Les forces de sécurité israéliennes inspectent la ville de Sderot, au sud d'Israël, le 2 mai 2023. © IMAGO / UPI Photo
Les forces de sécurité israéliennes inspectent la ville de Sderot, au sud d'Israël, le 2 mai 2023. © IMAGO / UPI Photo

Israël / Territoires palestiniens occupés Arrestations arbitraires et torture: la Cisjordanie sous le joug des mesures d'urgence israéliennes

Communiqué de presse du 8 novembre 2023, Londres, Berne – Contact du service de presse
Au cours des quatre dernières semaines, les autorités israéliennes ont considérablement accru leur recours à la détention administrative, une forme de détention arbitraire, à l'encontre de Palestinien·ne·s dans l'ensemble de la Cisjordanie occupée. Elles ont étendu les mesures d'urgence qui facilitent les traitements inhumains et dégradants des prisonniers, et elles n'ont pas enquêté sur les cas de torture et de mort en détention.

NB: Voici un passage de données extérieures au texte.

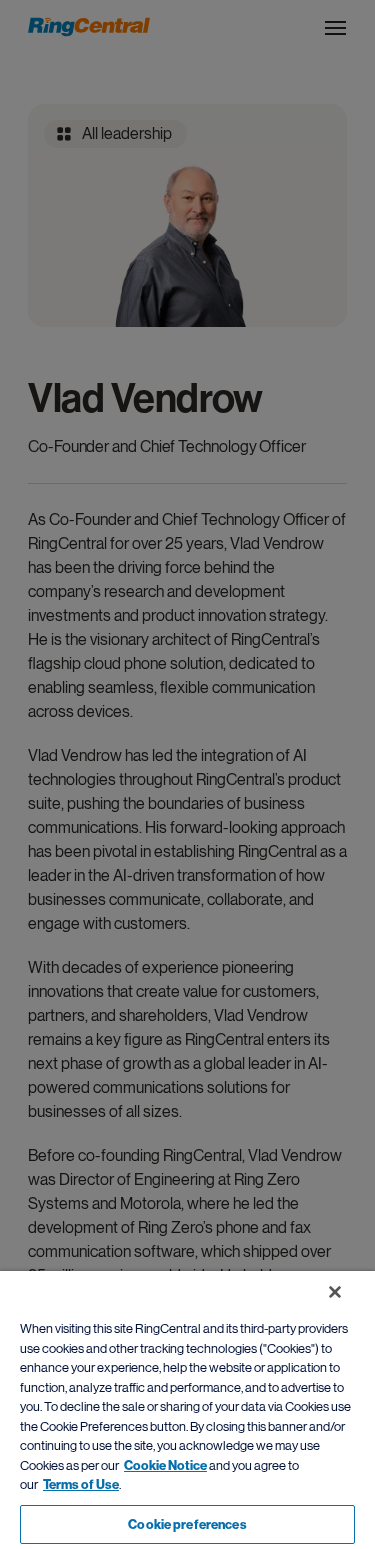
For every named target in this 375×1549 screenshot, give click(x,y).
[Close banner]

Depuis le 7 octobre, les forces israéliennes ont arrêté plus de 2 200 Palestinien·ne·s, hommes et femmes, selon le Club des prisonniers palestiniens. Selon l'organisation israélienne de défense des droits humains HaMoked, entre le 1er octobre et le 1er novembre, le nombre total de Palestinien·ne·s placé·e·s en détention administrative, sans inculpation ni jugement, est passé de 1 319 à 2 070. 

Des témoignages de détenu·e·s libéré·e·s et d'avocat·e·s spécialisé·e·s dans la défense des droits humains, ainsi que des séquences vidéo et des images illustrent certaines des formes de torture et autres mauvais traitements auxquels les prisonniers et prisonnières ont été soumis par les forces israéliennes au cours des quatre dernières semaines. Il s'agit de coups violents et d'humiliations infligés aux détenu·e·s, notamment en les obligeant à garder la tête baissée, à s'agenouiller sur le sol lors du comptage des détenu·e·s et à chanter des chansons israéliennes.  

« Au cours du mois dernier, nous avons assisté à une augmentation significative du recours à la détention administrative par Israël – une détention sans inculpation ni procès qui peut être renouvelée indéfiniment. Cette forme de détention était déjà à son plus haut niveau depuis 20 ans avant la dernière escalade des hostilités le 7 octobre. La détention administrative est l'un des principaux outils par lesquels Israël a mis en œuvre son système d'apartheid à l'encontre des Palestinien·ne·s. Les témoignages et les vidéos font également état de nombreux cas de torture et d'autres mauvais traitements infligés par les forces israéliennes, notamment de sévères passages à tabac et des humiliations délibérées à l'encontre de Palestinien·ne·s détenu·e·s dans des conditions déplorables », a déclaré Heba Morayef, directrice régionale pour le Moyen-Orient et l'Afrique du Nord.

«Au cours du mois dernier, nous avons assisté à une augmentation significative du recours à la détention administrative par Israël.»
Heba Morayef, directrice régionale pour le Moyen-Orient et l'Afrique du Nord

« Les assassinats sommaires et les prises d'otages perpétrés par le Hamas et d'autres groupes armés le 7 octobre sont des crimes de guerre et doivent être condamnés en tant que tels, mais les autorités israéliennes ne doivent pas utiliser ces attaques pour justifier leurs propres attaques illégales et les punitions collectives infligées aux civils dans la bande de Gaza assiégée, ainsi que le recours à la torture, à la détention arbitraire et à d'autres violations des droits des prisonniers et prisonnières palestinien·ne·s. L'interdiction de la torture ne peut jamais être suspendue ou faire l'objet d'une dérogation, y compris – et surtout – dans des moments comme celui-ci. »

Torture et humiliation

Depuis des décennies, Amnesty International fait état d'actes de torture généralisés commis par les autorités israéliennes dans les lieux de détention de Cisjordanie. Cependant, au cours des quatre dernières semaines, des vidéos et des images ont été largement diffusées en ligne, montrant des scènes horribles de soldats israéliens battant et humiliant des Palestiniens alors qu'ils étaient détenus les yeux bandés, déshabillés, les mains liées. Il s’agit d’un cas de démonstration publique particulièrement effrayante de torture et d'humiliation.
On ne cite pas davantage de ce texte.